Job: Condense the paragraph of the passage on loops and Turing completeness that begins "Anyway yeah can't loop infinitely" into a short bulleted list that keeps its main points.

You can can't loop forever. You can create a finite script that does that operation many time
i=1; while(i>0){ i=2-i; }
Well the value of i doesn't change there. So not that much fun. We can make it calculate the result a 100 times but not infinitely.

Anyway yeah can't loop infinitely in practice. I think the argument is more of an academic one not a practical one. You can say for example (read this somewhere recently) Java is not Turing complete because when you run it the memory is not infinite, and you can run out. So instead you can say the Java language is Turing complete, since when we just evaluate it on that level there is no memory restriction.

With bitcoin script, you can have many repeated code sections that replicate a kind of behavior seen in a loop (instead of executing same exact section of code, execute same exact code written in more than one place), but either you have to know the loop limit in advance, or you have to have repeated sections continuing on forever (where they either execute or just are skipped over based on whether you finished the loop). In fact because of this 'skipping' over essentially infinite sections, you can't have anything that comes after, since the script executer still has to execute each "OP_IF" to see if a code section will execute.

Dataset excerpts:
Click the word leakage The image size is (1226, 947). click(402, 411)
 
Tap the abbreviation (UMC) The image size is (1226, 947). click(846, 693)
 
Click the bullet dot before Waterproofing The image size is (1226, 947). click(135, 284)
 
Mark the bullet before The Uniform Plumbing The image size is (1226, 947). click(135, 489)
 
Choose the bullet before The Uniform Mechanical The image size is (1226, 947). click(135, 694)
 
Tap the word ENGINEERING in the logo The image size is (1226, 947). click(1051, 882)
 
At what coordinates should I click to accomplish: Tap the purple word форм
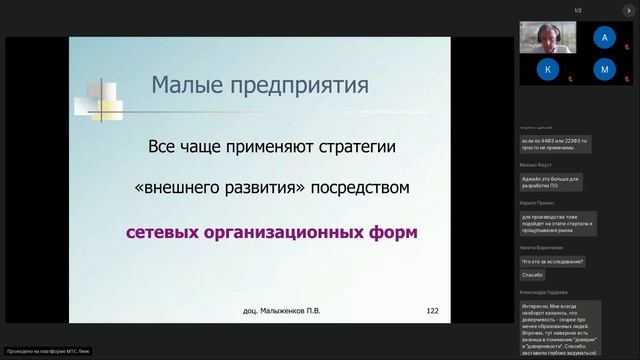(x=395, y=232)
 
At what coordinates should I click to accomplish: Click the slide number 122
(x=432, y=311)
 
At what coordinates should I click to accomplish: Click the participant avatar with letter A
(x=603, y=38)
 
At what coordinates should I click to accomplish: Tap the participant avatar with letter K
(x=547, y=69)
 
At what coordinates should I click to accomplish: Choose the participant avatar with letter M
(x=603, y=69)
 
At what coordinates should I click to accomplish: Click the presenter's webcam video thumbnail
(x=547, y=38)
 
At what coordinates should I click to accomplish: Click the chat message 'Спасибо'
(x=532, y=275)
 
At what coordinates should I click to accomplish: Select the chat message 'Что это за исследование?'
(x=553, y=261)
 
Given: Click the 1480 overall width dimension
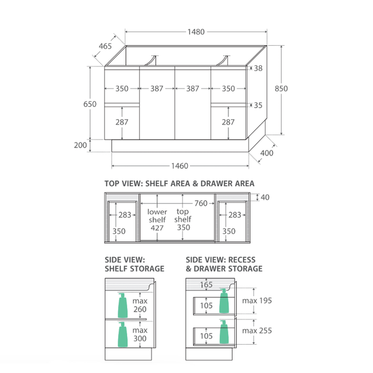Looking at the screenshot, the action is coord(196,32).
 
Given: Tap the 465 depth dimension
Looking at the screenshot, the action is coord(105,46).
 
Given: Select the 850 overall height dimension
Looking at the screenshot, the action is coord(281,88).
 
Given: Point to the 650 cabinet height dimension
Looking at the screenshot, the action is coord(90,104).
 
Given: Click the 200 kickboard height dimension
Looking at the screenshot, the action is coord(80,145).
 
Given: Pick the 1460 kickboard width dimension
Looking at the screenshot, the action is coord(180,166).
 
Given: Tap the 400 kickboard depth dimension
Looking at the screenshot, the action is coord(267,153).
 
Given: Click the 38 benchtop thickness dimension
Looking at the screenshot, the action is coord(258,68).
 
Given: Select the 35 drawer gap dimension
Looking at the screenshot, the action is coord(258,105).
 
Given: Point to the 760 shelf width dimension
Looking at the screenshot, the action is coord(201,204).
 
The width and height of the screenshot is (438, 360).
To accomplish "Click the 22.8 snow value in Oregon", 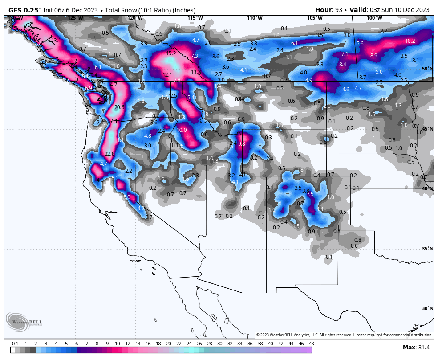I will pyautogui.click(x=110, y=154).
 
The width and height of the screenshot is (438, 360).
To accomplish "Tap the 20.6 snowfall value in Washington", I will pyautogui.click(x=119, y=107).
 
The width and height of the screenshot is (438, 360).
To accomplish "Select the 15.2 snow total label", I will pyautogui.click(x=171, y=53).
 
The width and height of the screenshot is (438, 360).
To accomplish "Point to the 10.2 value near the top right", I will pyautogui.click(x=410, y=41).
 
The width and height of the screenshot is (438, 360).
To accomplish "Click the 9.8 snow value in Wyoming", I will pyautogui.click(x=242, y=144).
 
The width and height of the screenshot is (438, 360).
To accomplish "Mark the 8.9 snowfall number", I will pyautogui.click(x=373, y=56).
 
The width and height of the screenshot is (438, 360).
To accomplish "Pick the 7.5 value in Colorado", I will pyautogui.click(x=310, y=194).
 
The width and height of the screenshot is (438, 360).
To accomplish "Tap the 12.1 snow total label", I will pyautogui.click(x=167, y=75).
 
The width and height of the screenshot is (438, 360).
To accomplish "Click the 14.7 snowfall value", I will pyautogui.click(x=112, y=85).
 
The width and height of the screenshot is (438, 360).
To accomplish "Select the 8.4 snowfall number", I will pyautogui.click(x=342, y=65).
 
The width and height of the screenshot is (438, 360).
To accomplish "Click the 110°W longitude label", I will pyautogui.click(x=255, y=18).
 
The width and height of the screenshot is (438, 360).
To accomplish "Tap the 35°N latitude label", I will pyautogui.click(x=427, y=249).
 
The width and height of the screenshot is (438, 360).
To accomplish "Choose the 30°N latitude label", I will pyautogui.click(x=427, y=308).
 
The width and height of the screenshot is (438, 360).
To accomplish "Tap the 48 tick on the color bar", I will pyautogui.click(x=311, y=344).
---
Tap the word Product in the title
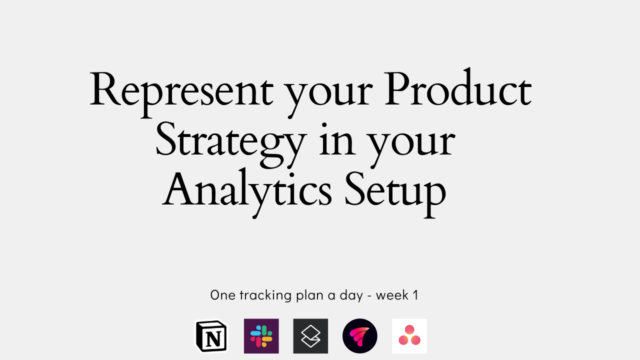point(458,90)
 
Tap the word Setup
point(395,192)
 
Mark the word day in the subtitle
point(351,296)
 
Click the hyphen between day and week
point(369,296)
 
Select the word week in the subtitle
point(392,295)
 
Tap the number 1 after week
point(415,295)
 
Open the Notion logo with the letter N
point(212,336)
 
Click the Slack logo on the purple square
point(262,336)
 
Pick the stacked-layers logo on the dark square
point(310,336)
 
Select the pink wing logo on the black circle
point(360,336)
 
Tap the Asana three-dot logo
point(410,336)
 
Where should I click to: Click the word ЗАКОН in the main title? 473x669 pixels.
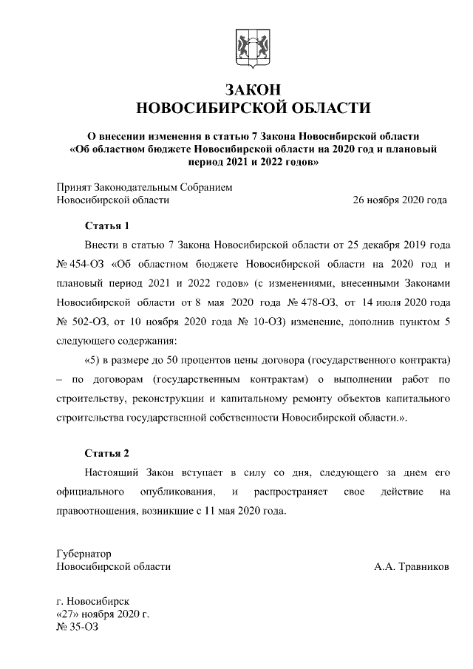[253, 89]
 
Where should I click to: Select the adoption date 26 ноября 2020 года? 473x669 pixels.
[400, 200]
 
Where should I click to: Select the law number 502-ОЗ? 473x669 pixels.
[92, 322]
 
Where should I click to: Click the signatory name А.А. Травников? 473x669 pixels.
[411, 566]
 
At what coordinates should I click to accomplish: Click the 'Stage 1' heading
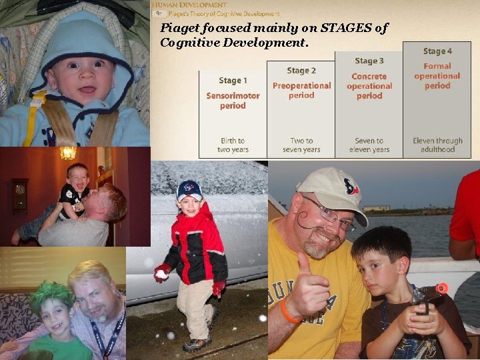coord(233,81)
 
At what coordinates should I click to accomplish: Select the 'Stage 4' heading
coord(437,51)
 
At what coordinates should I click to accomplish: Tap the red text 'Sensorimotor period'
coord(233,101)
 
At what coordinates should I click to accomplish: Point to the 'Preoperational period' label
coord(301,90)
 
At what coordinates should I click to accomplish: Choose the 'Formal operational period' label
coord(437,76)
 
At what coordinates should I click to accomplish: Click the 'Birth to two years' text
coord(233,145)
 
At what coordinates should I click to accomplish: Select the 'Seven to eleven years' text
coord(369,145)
* * *
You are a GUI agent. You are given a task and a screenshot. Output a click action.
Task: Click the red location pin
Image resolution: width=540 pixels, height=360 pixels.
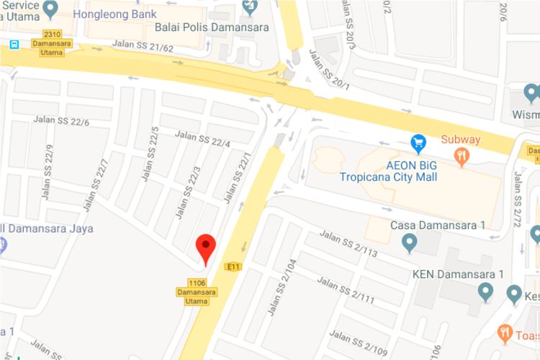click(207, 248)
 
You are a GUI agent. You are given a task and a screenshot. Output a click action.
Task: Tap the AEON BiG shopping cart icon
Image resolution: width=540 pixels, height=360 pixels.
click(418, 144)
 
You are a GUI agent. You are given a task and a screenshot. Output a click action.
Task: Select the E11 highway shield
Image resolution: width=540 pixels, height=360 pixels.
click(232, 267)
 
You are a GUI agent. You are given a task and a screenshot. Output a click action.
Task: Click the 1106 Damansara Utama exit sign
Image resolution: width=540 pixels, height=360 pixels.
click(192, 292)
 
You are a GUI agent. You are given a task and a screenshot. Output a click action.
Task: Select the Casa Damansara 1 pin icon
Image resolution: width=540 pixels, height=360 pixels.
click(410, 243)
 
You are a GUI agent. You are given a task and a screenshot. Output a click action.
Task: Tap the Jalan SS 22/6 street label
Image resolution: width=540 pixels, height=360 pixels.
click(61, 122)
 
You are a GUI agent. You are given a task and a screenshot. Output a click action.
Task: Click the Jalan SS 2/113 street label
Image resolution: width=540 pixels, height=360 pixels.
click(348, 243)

Completed task:
- Looping infinitely is not possible in practice.
- The argument is academic rather than practical.
- Java can be called not Turing complete when run, because memory is not infinite and can run out.
- The Java language can be called Turing complete, because evaluated at that level it has no memory restriction.